Benefits of Kotlin

2 minutes read in Kotlin Highlights

This post was triggered by following tweet:

Again and again I see as people compare languages/frameworks/approaches using only qualities which makes X looking better than Y, completely ignoring benefits that Y gives.

There are was some java code in OkHttp library, and it’s backward-compatible replacement written in Kotlin. Cool thing is, that even when Kotlin code backward compatible, it do much more than Java and already more readable and concise!

Also, you shouldn’t do conclusions based on single observations, for example Uber’s research concluded that:

Overall, Kotlin resulted in 40 percent fewer lines of source code than Java

And what the point to mention lombok in case, where is no benefits from using it, huh?


But how we should edit old java class to make it closer to Kotlin version?

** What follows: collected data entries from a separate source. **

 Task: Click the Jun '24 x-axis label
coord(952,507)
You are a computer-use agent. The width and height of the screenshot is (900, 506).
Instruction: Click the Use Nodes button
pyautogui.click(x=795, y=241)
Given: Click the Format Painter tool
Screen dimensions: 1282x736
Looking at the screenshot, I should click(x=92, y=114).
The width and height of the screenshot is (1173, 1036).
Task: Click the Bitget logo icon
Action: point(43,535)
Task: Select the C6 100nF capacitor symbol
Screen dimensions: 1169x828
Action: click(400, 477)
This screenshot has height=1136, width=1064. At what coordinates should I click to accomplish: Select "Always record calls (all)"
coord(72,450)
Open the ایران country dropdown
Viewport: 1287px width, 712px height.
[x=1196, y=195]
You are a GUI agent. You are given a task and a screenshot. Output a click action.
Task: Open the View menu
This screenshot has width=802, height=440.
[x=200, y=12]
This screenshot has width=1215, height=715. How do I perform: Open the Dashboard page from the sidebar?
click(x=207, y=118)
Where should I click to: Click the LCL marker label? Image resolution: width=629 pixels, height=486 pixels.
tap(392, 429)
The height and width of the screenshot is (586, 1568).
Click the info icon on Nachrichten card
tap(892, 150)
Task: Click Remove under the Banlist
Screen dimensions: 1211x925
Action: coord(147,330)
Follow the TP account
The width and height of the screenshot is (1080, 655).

We should add nullability annotations. And not only annotations, but some plugin to check in compile time, that you didn’t ignore this annotations, so it’s adds additional complexity to build configuration and increasing compile time. Also, to fail-fast and get nice formatted exception, will be good practise to add some preconditions for method params:

public final class Credentials {
    private Credentials() {
    }

    /** Returns an auth credential for the Basic scheme. */
    @NotNull
    public static String basic(
        @NotNull final String username, 
        @NotNull final String password
    ) {
        Objects.requireNonNull(username, "username should be not null");
        Objects.requireNonNull(password, "password should be not null");
        
        return basic(username, password, ISO_8859_1);
    }

    @NotNull
    public static String basic(
        @NotNull final String username, 
        @NotNull final String password, 
        @NotNull final Charset charset
    ) {
        Objects.requireNonNull(username, "username should be not null");
        Objects.requireNonNull(password, "password should be not null");
        Objects.requireNonNull(charset, "charset should be not null");

        String usernameAndPassword = username + ":" + password;
        String encoded = ByteString.encodeString(usernameAndPassword, charset).base64();
        return "Basic " + encoded;
    }
}

Also, current api looks not native for Kotlin, and I’ll rather write such helper method in this way:

data class BasicCredentials(
    val username: String,
    val password: String
)

fun BasicCredentials.toHeader(charset: Charset = ISO_8859_1): String {
    val encoded = "$username:$password".encode(charset).base64()
    return "Basic $encoded"
}

// Never mess with params order, clear and readable, fluent
BasicCredentials(username = "e", password = "1337").toHeader()

I’m even will not try to write this is Java, because data class will be represented as 20-30 lines of boilerplate, and Java doesn’t have extensions, default and named params, so I have to create this strange class without instance, just to put some static methods inside it!

I’ll continue invest my time in Kotlin, because I believe I can do better with it! The language that supports coroutines, multiplatform and gives a joy.